Source passage:
The Buzz About Caffeine and Energy Drinks

In recent weeks, the controversy over the possible health risks of energy drinks and supplements has come into the limelight. Here, we dissect the latest issues surrounding their safety, and what the U.S. Food and Drug Administration (FDA) is doing about it. 

On November 14, FDA released information from health filings about the popular supplement 5-Hour Energy. Since 2009, 90 adverse event reports (AERs) were filed with FDA, 30 of which have involved life-threatening injuries, such as heart attacks, convulsions and even one spontaneous abortion. There have also been 13 deaths reported over the last four years that could possible be related to 5-Hour Energy. Although these incidences were filed with the FDA, this does not mean that this product was the cause of illness or death. When Living Essentials, the distributor of 5-Hour Energy was contacted, they stated that their product is safe when used as directed.

Just days later on November 18, FDA revealed more statistics involving the energy drinks, this time on Red Bull. According to FDA, since 2004 there have been 21 AERs for this energy drink, which involved hospitalizations for heart problems and vomiting, but again, these filings do not prove causation.

With the recent buzz surrounding this topic, the December issue of Consumer Reports dissected the caffeine levels in our nation’s most popular energy drinks. The caffeine levels ranged from 6 mg to 242 mg, with the average 16-oz coffee containing 330 mg. The publication found that often energy drinks might be inaccurately labeled, or simply not labeled at all. In fact, manufacturers are not requiredto label caffeine levels on energy drinks or supplements. Furthermore, because some products are considered energy drinks, like Red Bull, while others are deemed energy supplements, like 5-Hour Energy, there are different rules governing ingredient and reporting requirements.

Supplied entries:
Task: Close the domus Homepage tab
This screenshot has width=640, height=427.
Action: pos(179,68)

* * *

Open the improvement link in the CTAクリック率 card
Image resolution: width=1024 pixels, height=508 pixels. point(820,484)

What is required:
List each caffeine amount in milligrams that the passage on caffeine and energy drinks gives, with what each amount refers to.

Answer to this exercise:
- 6 mg: the lowest caffeine level found in the energy drinks
- 242 mg: the highest caffeine level found in the energy drinks
- 330 mg: the caffeine in an average 16-oz coffee